The problems in education are not caused by poor teaching, they are caused because the education system is broken. There are several reasons for this breakdown but it is largely due to the massive imbalance in education spending on high and low achieving schools and the over use of accountability measures and data collection.
Gonski’s recommendations were received by government in 2010. The major recommendation was to spend more money on needy, low achieving schools. What happened? In the decade since 2012, politicians at state and federal level have increased funding on independent school five fold in comparison to government schools.
In 2009, NAPLAN, a universal assessment programme, at huge expense, replaced perfectly adequate random sampling assessment schemes. At the same time. teachers and principals have been bogged down in data collection and accountability procedures that deflect them from their main focus...teaching the child sitting at the desk. Politicians, policy makers and bureaucrats should all remember that if their policies do not improve the performance of the child sitting at the desk then nothing in education will change.

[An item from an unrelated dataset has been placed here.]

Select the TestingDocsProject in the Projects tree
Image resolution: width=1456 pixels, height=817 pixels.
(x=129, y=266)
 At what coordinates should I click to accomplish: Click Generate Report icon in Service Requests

Not for the better, at any rate.
It was Einstein who said that not everything that can be counted matters and not everything that matters can be counted. He also said that we cannot hope to solve the problems of the present by employing the solutions that gave rise to those problems in the first place. Wise words indeed but who is paying any attention to them?

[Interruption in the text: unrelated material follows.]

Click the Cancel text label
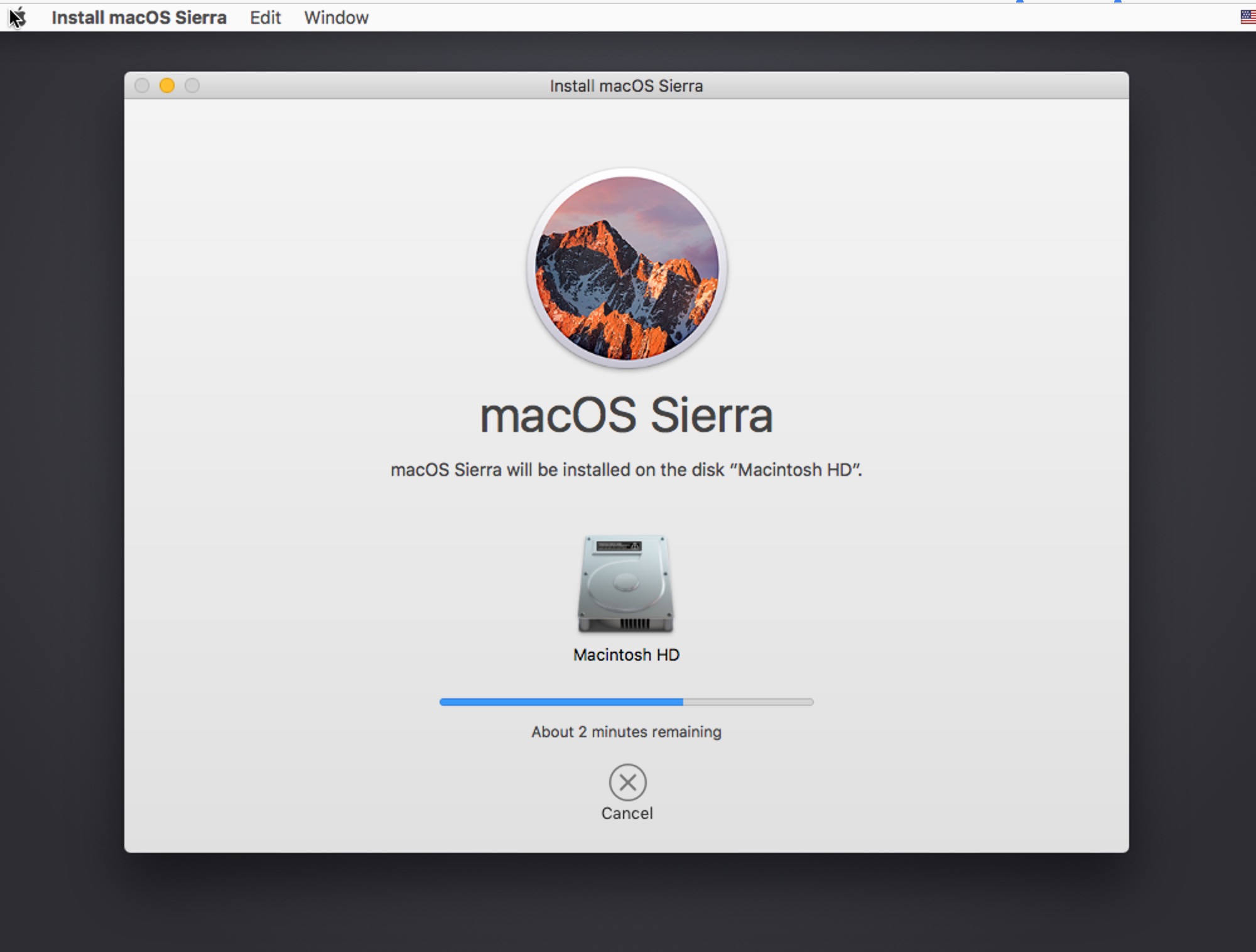627,813
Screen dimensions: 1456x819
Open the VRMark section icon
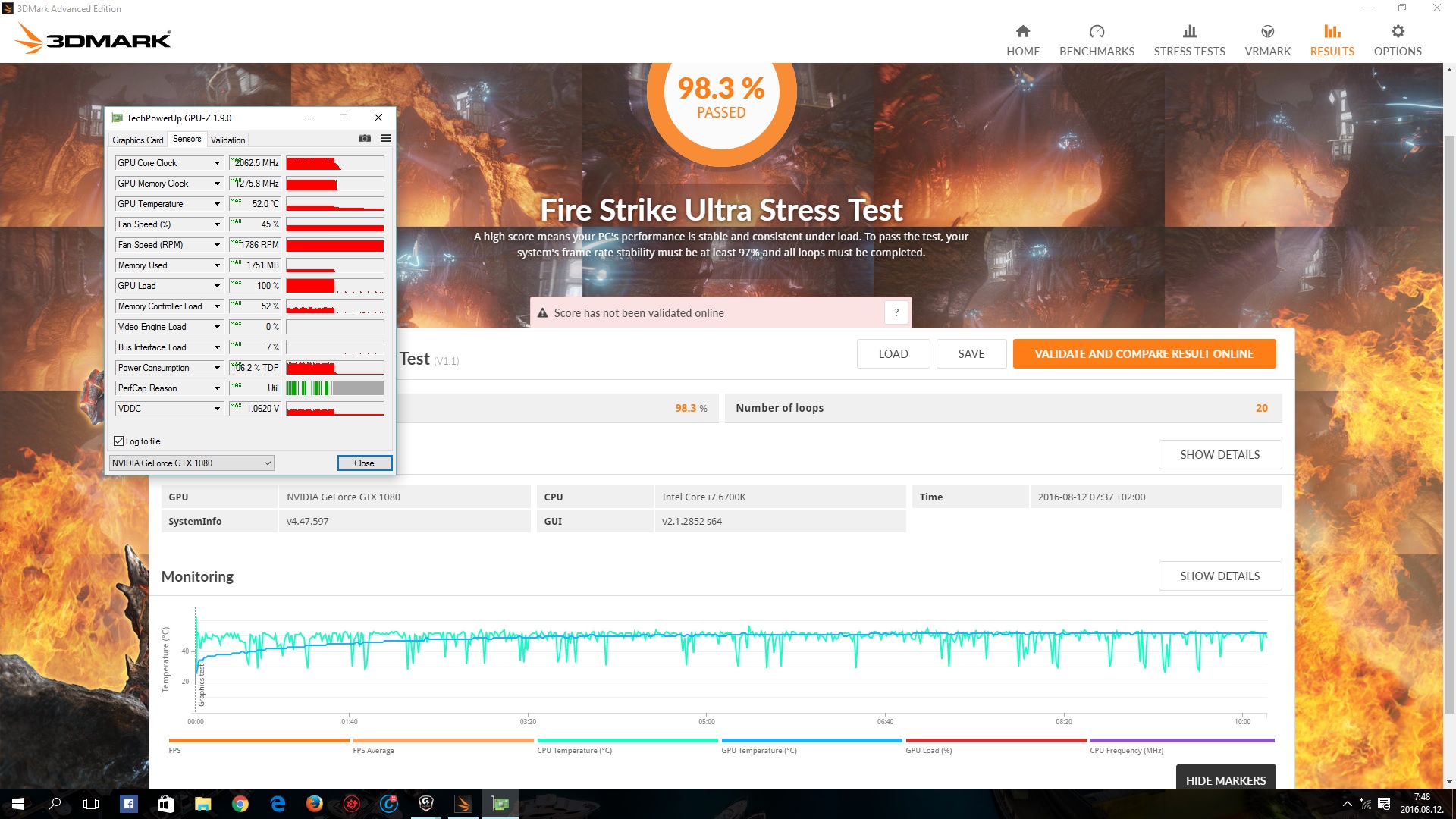1267,31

I first wrote a blog article about education as a broken system in June 2013. Almost ten years ago. NAPLAN, Education Systems and Professor Deming Since then, nearly 200 000 people have read that blog story. Obviously, none of them were in a position to do anything about fixing the system.

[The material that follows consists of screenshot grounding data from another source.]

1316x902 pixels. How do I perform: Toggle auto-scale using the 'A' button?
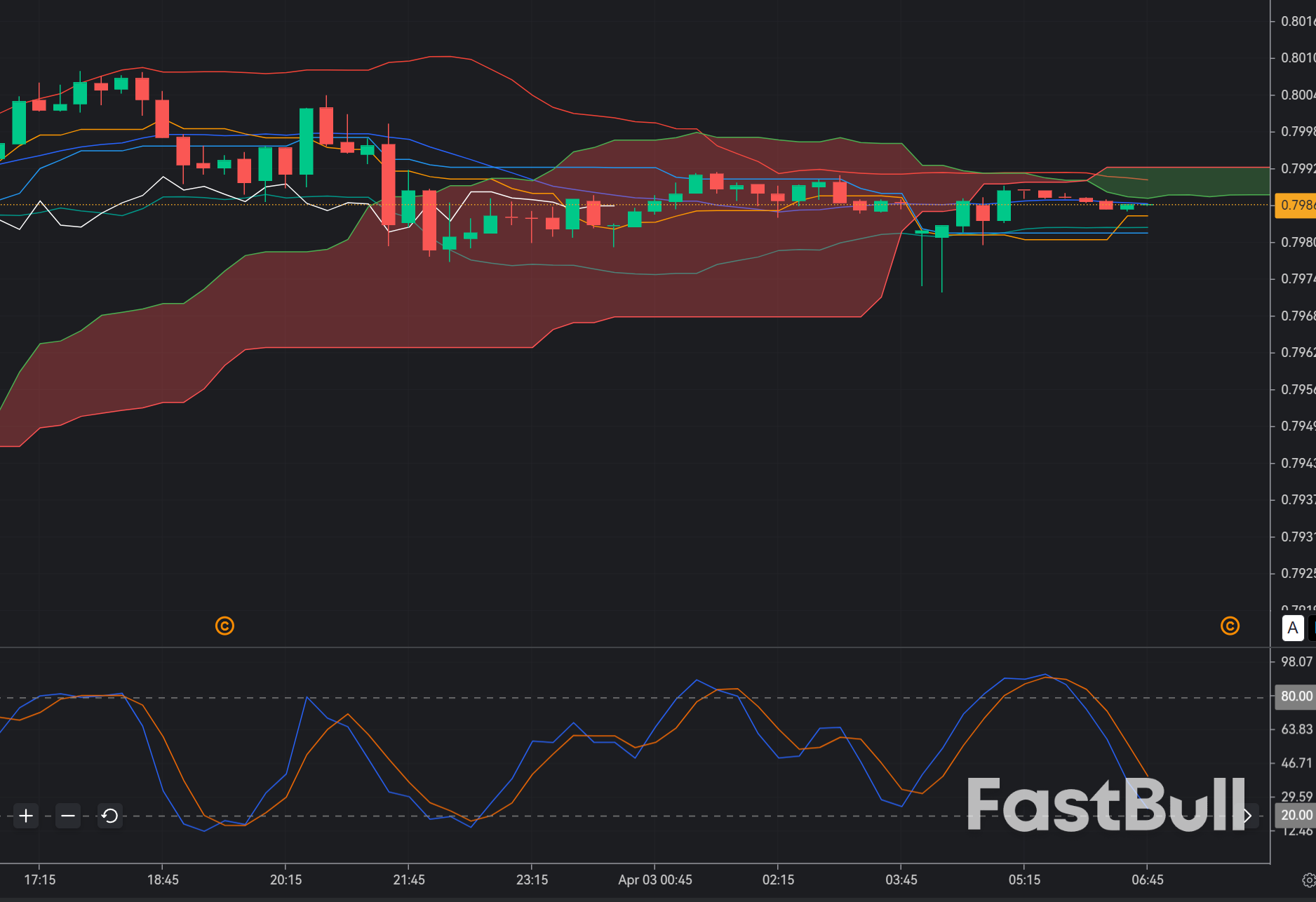tap(1293, 628)
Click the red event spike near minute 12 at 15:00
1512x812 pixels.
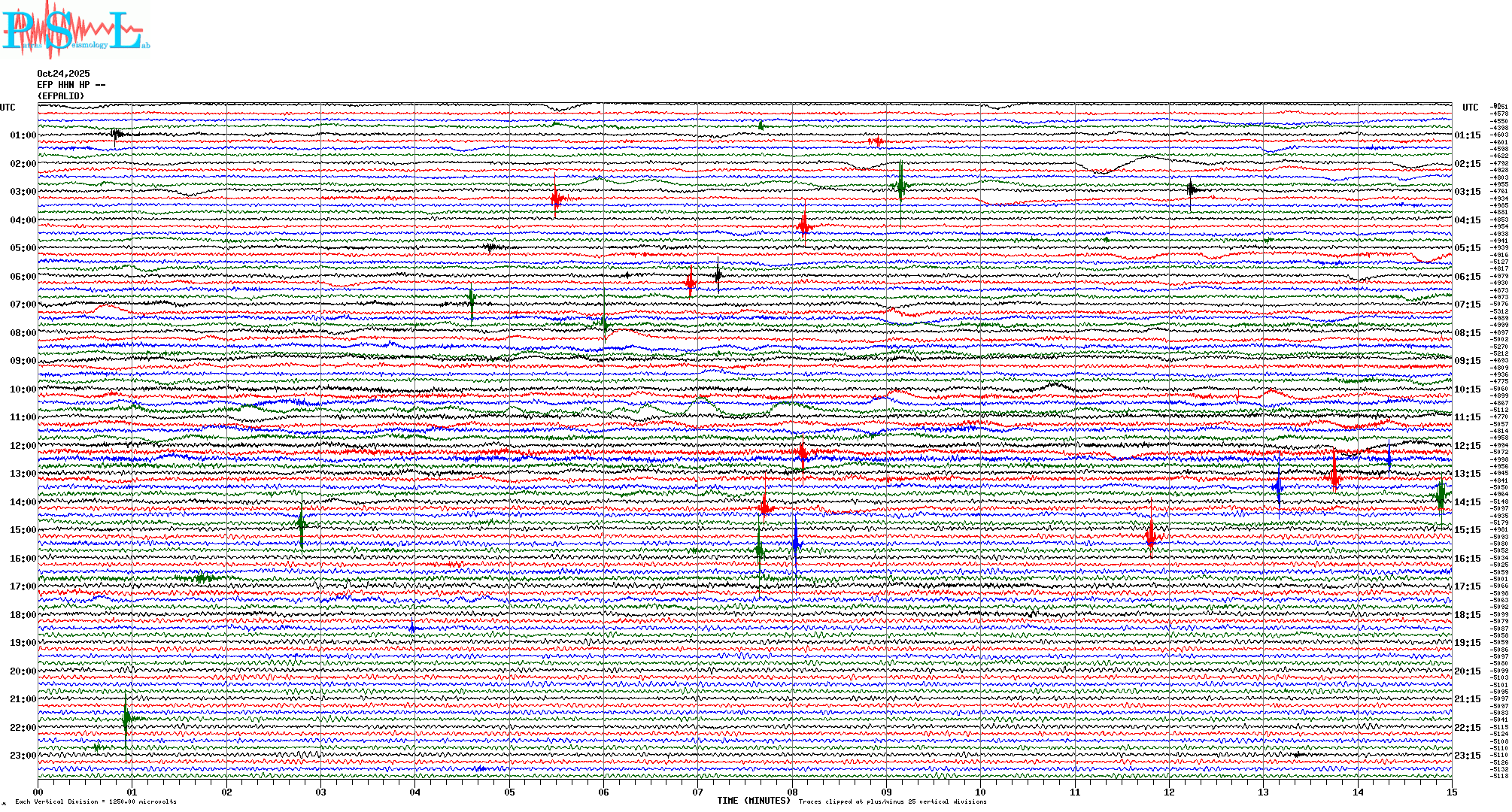tap(1151, 535)
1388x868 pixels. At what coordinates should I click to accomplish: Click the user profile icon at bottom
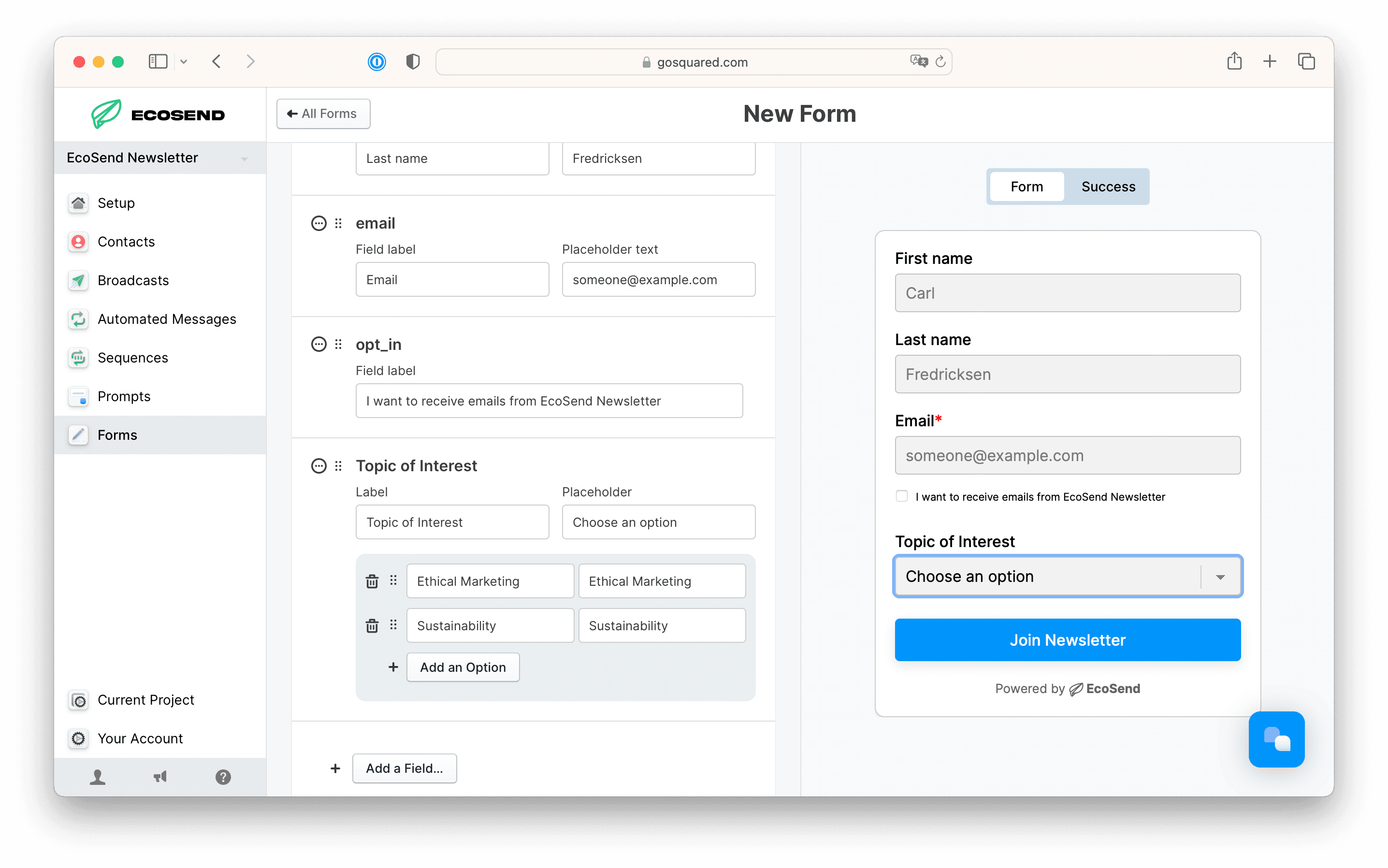98,777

If we can agree that the system is broken then we should pay some attention to a man who was the father of effective and valid random sampling instead of testing each and every product. That same man was a systems analyst. His advice saved huge corporations billions of dollars. His name was Professor Deming, (1900-1993) a professor of mathematics. Professor Deming was invited to Japan in 1950 by General MacArthur to assist in that country's first democratic election after World War 2.
While there, Deming was approached by Japanese industrialists asking if could advise them on how to improve their products, which at that time were regarded as poor quality and often referred to internationally as “Mickey Mouse” products.
Deming studied Japanese industrial production and then gave the industrialists his 14 Point Plan which he said would make them internationally competitive. He said it would take them five years.
The Japanese did it in four, by which time US car dealers were stunned to find that their American customers preferred to wait until the better made Japanese cars arrived in their showrooms, already well stocked with cars manufactured in Detroit.
Deming believed if the system worked effectively, the product would be of good quality and the workers would be happy in their work. As a teacher and principal I always believed that a school was a place where children came to have fun with their friends and their teachers while acquiring the knowledge, skill and habits that would enable to live happily in the environment in which they lived. The problem with teaching today seems to me to be that teachers have lost the joy of teaching. Sad!
Deming found the Japanese workers were burdened with excessive accountability measures, causing stress and loss of job satisfaction. Exactly the conditions that are causing good teachers today to resign or take early retirement.
I will list just six of Deming’s fourteen points. If the Federal Minister’s special committee can persuade him to apply these to the education system then many of the problems would dissolve.
No 3: Cease dependence on inspection to achieve
quality. Eliminate the need for massive inspections by building quality into
the product in the first place.
No 6: Institute training on the job.
No 8: Drive
out fear and build trust so that everyone can work more effectively.
No 10:Eliminate slogans, exhortations and targets
asking for zero defects or new levels of productivity…the causes of low quality
and low productivity belong to the system and thus lie beyond the power of the
work force.
No: 11 Eliminate numerical goals, numerical quotas
and management objectives. Substitute leadership!
No 12:Remove barriers that rob people of joy in their work. This means abolishing the annual rating or merit system that ranks people and creates competition and conflict.
I am sure the Federal Minister and all teachers would agree that:-
* we need to drive out fear and build trust in our schools and in our teachers.
*we need to eliminate slogans, exhortations and targets calling for zero defects because low quality outcomes are generally the fault of the system, not the teacher.
*Number 11 is a beauty. Cut out the Administrivia…substitute real leadership.
*We must remove the many data gathering processes and procedures that rob teachers of the joy of teaching. That is why so many are leaving the profession.
Let us hope that in ten years time they are not calling for more committees to solve the crisis in education. After all, Professor Deming gave us the solution over seventy years ago.